Documented disclaimers

The best way for professionals to try to mitigate such risk is using clearly drafted disclaimers in their documentation. It is, of course, common practice to expressly disclaim any responsibility to third parties; the standard ICAEW language seeking to achieve this in statutory audit reports has been held to be effective by the English courts.

Naturally, if the accountant performing due diligence has the prospective purchaser as its client, it will probably be unable to do this in practice, although it can of course seek to restrict the amount and types of losses that would be recoverable in its engagement documentation, provided that in the particular circumstances these limitations of liability do not fall foul of the Unfair Contract Terms Act 1977.
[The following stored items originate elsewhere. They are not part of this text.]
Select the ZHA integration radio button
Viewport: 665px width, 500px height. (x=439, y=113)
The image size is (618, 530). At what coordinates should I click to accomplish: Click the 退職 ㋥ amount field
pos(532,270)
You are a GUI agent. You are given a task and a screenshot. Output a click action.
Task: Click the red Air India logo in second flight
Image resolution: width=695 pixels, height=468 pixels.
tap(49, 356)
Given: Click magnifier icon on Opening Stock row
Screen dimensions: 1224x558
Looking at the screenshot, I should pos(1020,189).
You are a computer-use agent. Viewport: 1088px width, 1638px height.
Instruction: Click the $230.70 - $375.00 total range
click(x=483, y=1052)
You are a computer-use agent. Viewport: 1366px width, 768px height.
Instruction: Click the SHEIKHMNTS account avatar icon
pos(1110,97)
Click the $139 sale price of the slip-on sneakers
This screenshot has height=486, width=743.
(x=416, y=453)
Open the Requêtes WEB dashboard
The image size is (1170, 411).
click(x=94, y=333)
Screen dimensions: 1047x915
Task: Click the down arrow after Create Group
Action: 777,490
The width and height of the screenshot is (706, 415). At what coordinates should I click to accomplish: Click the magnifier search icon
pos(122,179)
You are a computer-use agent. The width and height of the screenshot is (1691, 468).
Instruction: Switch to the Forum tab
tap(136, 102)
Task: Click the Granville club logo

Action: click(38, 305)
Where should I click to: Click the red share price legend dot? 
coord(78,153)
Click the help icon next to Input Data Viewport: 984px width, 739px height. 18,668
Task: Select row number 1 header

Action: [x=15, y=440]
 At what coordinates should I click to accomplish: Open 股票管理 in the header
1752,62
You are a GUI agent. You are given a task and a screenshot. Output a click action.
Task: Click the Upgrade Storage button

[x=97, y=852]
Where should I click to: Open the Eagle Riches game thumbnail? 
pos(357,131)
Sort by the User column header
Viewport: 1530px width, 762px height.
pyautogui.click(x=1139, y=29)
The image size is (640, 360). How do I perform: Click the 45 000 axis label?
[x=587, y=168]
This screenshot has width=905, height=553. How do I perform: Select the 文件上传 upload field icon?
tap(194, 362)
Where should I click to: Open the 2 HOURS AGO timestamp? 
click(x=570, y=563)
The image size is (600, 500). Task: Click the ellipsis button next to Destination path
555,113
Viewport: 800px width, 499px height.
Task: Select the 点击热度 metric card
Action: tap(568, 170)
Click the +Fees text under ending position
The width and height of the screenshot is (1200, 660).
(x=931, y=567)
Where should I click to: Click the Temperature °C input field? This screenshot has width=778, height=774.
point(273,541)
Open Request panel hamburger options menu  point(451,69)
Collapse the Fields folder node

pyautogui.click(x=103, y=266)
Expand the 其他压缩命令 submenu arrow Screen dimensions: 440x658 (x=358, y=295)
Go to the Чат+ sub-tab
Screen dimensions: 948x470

In terms of ensuring the professional duties, to whomever they are owed, have been adequately discharged, it is largely a matter for the accountancy profession to determine what can be reasonably expected. Care should be taken in the engagement documentation to clearly define and limit the scope of the accountant’s work if appropriate e.g. is the accountant to merely sense-check the financial documentation provided or does this extend to statements made by the directors as to the company’s likely future performance? Is the accountant expected to proactively request further information or documentation as it thinks necessary to reach an opinion on the company’s assets and liabilities, which may not all be captured in the financial statements?

Any lawyer with expertise in this area will tell you that every case is unique and outcomes can be hard to predict, with different evidence, witness dynamics and contexts. As a professional adviser, the best way to protect yourself is to keep your professional distance and have your role clearly set out in the relevant documentation with appropriate exclusion and limitation of liability provisions.

If in doubt, it is always worth investing in specialised advice on the drafting of these terms to maximise their effectiveness in any subsequent litigation or arbitration.